The traditional accreditors were founded by their member institutions, but – with a few exceptions – traditional institutions are not likely to be the best champions for low-cost alternatives to themselves. Modern States should be chiefly formed by a voluntary association of philanthropies and nongovernmental organizations concerned with increasing access to high-quality education while lowering its cost -- groups such as the Bill and Melinda Gates Foundation, the Ford Foundation, the World Bank and so on. Employer and labor groups could join as well, as could providers of the innovative courses, student consumer groups and others.

Membership contributions could fund a staff that would develop a starting catalog of approved courses from the already-existing universe of MOOC and related offerings. The staff would then work with testing organizations to develop the independent assessments needed to prove student mastery of the material. The catalog would cover a range of academic and vocational fields, and grow and evolve over time.

The ultimate path to success for Modern States would be to keep its testing standards high and rigorous so that employers, traditional institutions and the world at large will see that the students are truly deserving of the degree credits. In this way, Modern States could function like a universal version of the CPA exam developers, who have become an accepted standard of testing and quality in the accounting field.

Once Modern States is formed, it would write criteria for granting accreditation that would be aligned with the Secretary of Education’s criteria for recognition of accrediting agencies. After applying these criteria, Modern States could petition the Department of Education for recognition. The petition would be reviewed by staff and by a federal advisory committee that advises the Secretary on whether to recognize accreditors. If the Department grants recognition, then students at the institutions and programs accredited by Modern States would be eligible to participate in federal student aid programs.

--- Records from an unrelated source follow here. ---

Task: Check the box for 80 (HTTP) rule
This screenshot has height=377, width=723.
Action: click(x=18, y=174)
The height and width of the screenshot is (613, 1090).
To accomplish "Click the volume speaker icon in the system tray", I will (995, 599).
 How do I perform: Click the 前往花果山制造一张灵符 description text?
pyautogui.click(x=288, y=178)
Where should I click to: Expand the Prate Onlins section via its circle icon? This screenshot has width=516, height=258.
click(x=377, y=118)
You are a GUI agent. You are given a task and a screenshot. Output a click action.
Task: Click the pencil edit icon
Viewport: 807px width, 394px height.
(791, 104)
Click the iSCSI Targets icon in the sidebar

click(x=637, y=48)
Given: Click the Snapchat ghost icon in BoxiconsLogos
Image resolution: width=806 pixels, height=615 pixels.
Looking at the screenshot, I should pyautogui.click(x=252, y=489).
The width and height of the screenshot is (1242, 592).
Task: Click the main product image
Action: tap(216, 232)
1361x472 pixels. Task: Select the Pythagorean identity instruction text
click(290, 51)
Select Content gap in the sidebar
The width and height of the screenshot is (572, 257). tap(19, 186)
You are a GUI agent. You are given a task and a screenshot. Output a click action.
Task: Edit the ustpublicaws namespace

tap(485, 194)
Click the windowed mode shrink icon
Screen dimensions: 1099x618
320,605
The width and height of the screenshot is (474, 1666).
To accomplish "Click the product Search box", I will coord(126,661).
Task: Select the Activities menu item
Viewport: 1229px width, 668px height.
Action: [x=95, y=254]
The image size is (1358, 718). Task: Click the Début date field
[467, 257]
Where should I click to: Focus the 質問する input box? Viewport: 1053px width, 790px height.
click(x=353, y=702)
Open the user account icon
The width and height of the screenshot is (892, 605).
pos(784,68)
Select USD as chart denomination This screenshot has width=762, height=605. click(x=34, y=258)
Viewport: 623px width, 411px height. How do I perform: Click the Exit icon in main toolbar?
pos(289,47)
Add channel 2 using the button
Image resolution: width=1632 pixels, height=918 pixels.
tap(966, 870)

Transferability of credits to more traditionally accredited programs would be negotiated by Modern States through reciprocity agreements with other accreditors, as supported by the Department of Education.  Modern States would be a private-sector organization, not a government organization. However, political leaders in both parties could help achieve educational goals by expressing clear support for the Modern States approach as outlined here.

In its best form, traditional higher education is one of America’s great treasures, and no online program is ever likely to equal the experience of four years on campus at a great school. However, the high cost and limited availability of such traditional best-in-class programs have placed them increasingly out of reach to many striving students in America and around the world. By unleashing the power of technology and social innovation, Modern States could be the key regulatory mechanism to make education more accessible and affordable, and to bring higher education more fully into the 21st century.